_YOUR GOAL_:
Rewrite the lines starting with the line containing "Where should I click to: Click the bold" and going on through the line containing "Screen dimensions: 1246x804 click(30, 785)", replacing "GMT" with "UTC" and keeping everything else the same.

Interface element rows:
┌──

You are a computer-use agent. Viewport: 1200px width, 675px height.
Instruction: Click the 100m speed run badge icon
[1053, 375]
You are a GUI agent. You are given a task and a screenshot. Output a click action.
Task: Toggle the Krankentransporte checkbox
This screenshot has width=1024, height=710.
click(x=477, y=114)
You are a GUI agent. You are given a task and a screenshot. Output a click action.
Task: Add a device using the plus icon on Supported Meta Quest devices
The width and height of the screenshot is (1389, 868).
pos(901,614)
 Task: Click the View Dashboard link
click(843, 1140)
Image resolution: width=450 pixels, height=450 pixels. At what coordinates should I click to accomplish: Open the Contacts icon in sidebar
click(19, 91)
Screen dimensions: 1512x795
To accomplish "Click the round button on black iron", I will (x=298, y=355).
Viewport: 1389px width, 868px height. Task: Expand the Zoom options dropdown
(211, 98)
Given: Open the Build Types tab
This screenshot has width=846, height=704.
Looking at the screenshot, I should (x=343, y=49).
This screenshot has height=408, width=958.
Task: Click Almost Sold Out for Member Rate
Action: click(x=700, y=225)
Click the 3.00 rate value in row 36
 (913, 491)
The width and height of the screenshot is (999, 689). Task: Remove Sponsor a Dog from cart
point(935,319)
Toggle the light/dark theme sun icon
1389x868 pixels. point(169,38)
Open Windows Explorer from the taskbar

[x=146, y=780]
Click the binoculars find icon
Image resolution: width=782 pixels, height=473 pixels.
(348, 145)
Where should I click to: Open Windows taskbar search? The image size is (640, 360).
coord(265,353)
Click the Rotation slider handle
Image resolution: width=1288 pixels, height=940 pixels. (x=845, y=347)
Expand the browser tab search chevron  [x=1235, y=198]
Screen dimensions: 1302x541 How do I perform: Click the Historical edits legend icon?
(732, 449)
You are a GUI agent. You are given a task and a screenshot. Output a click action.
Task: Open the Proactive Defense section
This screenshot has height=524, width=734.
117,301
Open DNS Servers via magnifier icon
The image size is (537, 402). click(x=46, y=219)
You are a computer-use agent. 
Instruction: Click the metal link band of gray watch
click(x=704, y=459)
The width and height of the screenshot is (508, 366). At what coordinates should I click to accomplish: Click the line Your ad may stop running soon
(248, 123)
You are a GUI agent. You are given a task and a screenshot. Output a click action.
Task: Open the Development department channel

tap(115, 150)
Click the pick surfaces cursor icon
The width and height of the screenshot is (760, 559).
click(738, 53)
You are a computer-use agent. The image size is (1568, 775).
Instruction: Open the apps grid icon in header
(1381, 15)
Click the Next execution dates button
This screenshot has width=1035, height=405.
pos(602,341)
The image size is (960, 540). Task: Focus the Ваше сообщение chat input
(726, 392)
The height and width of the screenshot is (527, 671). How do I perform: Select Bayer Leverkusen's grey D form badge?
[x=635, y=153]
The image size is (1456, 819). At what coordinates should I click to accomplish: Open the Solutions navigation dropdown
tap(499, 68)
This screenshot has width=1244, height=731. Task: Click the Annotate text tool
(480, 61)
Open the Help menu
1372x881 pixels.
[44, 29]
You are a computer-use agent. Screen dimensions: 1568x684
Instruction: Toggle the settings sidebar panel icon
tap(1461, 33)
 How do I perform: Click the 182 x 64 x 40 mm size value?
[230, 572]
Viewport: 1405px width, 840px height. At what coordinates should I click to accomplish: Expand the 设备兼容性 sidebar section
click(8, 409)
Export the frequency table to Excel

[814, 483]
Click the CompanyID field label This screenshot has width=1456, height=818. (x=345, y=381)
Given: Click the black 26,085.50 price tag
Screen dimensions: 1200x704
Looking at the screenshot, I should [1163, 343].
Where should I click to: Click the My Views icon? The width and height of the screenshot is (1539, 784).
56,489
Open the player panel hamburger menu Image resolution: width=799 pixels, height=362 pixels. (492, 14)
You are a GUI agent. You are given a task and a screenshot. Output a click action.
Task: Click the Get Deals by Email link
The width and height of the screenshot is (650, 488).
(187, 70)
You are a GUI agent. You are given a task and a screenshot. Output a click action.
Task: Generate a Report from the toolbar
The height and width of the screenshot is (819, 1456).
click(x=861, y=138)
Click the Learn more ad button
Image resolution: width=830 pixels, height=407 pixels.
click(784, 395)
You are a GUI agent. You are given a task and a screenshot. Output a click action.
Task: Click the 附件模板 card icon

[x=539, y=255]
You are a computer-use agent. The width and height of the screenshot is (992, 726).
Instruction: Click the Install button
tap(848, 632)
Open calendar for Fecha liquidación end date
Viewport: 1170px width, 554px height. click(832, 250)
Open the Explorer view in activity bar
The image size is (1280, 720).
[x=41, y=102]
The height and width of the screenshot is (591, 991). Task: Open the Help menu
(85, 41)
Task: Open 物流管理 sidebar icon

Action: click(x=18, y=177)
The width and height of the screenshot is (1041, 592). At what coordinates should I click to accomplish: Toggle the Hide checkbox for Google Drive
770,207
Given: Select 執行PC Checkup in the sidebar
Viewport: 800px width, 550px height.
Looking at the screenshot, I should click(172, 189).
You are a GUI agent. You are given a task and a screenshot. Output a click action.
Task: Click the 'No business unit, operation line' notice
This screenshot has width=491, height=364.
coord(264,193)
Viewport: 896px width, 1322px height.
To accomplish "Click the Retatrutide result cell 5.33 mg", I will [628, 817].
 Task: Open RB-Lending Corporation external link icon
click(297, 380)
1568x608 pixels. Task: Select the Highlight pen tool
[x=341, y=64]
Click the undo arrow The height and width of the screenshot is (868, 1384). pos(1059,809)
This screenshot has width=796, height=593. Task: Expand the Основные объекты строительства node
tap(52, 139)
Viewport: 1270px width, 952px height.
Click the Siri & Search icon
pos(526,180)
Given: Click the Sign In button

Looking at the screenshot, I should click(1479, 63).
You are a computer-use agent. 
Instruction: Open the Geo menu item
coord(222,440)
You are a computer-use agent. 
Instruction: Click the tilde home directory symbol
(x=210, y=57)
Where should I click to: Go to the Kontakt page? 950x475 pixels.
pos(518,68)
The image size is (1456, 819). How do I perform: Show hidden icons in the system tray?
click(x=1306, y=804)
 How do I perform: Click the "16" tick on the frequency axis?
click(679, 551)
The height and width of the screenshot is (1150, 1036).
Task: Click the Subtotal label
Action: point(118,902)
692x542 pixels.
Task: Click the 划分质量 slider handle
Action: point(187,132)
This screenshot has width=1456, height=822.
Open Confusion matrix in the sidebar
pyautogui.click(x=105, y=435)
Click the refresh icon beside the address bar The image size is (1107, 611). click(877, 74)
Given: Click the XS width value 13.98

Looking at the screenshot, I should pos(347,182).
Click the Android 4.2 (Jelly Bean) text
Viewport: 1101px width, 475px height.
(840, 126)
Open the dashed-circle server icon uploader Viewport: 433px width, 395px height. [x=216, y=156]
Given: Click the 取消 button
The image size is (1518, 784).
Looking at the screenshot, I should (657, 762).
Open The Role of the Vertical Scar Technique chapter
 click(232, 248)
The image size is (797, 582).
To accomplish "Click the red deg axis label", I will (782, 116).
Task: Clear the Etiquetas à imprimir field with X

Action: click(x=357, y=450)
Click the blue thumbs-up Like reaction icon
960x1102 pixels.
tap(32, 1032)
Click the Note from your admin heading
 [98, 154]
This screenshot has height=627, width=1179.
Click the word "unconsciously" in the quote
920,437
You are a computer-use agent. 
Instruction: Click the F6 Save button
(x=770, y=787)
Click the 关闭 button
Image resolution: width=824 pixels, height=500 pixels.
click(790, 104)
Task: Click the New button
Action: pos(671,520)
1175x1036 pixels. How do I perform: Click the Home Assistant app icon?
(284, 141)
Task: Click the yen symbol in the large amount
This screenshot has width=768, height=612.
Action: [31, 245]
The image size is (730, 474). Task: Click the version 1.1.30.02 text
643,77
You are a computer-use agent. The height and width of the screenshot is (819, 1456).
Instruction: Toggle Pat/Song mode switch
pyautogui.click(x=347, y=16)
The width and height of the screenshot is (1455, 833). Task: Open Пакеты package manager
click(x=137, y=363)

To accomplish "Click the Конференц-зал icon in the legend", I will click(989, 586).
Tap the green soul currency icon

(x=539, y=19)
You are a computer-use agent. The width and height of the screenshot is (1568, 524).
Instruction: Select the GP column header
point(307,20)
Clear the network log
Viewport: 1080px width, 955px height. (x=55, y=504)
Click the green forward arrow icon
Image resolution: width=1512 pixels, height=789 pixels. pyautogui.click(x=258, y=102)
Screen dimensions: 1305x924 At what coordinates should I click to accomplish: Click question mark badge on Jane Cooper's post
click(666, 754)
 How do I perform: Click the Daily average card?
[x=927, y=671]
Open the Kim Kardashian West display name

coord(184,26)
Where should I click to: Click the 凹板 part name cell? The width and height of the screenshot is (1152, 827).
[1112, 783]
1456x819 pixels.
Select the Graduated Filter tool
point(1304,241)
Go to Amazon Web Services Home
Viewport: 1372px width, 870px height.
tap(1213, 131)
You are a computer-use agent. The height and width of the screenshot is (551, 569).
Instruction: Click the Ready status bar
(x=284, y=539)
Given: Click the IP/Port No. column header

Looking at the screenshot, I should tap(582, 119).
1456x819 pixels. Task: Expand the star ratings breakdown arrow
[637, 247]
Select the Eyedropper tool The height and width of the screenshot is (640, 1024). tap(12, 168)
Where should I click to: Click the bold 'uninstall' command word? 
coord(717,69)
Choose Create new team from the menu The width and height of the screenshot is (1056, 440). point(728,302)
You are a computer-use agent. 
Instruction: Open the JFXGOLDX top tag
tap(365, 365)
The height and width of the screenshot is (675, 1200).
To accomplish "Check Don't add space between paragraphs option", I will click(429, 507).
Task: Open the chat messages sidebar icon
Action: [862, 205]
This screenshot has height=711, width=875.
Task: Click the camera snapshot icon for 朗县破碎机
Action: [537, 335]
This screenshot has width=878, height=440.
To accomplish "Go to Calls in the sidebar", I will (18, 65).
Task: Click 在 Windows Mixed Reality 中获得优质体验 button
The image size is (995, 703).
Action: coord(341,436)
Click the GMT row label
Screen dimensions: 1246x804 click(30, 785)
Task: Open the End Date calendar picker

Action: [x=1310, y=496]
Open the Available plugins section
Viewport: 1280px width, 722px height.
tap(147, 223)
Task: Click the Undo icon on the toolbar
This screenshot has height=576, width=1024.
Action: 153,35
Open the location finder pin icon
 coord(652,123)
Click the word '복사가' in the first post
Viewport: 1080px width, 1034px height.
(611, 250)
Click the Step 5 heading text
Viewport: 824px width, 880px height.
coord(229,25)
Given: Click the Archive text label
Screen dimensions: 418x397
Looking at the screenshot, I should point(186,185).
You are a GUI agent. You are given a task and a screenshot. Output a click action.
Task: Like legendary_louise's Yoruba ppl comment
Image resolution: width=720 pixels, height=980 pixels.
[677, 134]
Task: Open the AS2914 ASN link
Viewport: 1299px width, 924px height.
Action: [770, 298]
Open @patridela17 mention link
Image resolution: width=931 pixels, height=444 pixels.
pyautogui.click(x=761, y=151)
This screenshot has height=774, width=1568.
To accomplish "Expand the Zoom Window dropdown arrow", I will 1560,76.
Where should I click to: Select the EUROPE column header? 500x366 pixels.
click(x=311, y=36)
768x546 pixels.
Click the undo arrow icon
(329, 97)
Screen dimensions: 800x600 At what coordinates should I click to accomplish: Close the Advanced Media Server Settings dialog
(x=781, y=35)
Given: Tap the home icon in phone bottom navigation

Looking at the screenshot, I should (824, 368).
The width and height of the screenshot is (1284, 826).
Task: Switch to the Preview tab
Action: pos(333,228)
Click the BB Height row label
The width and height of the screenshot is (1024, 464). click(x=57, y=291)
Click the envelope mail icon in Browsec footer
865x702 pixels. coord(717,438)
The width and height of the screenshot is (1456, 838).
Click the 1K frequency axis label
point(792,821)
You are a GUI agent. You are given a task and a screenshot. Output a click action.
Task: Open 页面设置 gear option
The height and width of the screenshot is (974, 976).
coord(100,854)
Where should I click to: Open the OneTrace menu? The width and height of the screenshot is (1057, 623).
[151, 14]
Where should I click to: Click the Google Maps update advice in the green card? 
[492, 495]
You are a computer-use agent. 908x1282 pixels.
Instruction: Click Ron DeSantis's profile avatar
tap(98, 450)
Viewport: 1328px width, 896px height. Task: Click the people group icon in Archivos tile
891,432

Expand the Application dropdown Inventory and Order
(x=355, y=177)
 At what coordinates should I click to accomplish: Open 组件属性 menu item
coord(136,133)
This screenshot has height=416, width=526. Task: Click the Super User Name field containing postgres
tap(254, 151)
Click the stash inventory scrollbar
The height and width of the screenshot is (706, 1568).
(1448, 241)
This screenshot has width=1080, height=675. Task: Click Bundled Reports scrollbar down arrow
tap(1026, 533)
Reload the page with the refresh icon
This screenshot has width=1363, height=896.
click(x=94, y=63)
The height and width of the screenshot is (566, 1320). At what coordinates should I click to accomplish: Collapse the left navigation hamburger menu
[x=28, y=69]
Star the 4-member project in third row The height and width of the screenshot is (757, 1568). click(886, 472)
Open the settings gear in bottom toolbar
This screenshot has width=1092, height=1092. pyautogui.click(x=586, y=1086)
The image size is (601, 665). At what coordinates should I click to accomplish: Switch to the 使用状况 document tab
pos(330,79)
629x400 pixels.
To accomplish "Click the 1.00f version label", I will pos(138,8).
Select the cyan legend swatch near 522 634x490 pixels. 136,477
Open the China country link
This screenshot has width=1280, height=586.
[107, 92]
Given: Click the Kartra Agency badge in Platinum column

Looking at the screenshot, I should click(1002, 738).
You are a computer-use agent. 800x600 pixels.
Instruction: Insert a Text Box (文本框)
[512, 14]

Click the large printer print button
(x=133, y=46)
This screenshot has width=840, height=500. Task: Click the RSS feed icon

└──

_COMPLETE OUTPUT_:
Where should I click to: Click the bold 'uninstall' command word? 
coord(717,69)
Choose Create new team from the menu The width and height of the screenshot is (1056, 440). point(728,302)
You are a computer-use agent. 
Instruction: Open the JFXGOLDX top tag
tap(365, 365)
The height and width of the screenshot is (675, 1200).
To accomplish "Check Don't add space between paragraphs option", I will click(429, 507).
Task: Open the chat messages sidebar icon
Action: [862, 205]
This screenshot has height=711, width=875.
Task: Click the camera snapshot icon for 朗县破碎机
Action: [537, 335]
This screenshot has width=878, height=440.
To accomplish "Go to Calls in the sidebar", I will (18, 65).
Task: Click 在 Windows Mixed Reality 中获得优质体验 button
The image size is (995, 703).
Action: coord(341,436)
Click the UTC row label
Screen dimensions: 1246x804 click(30, 785)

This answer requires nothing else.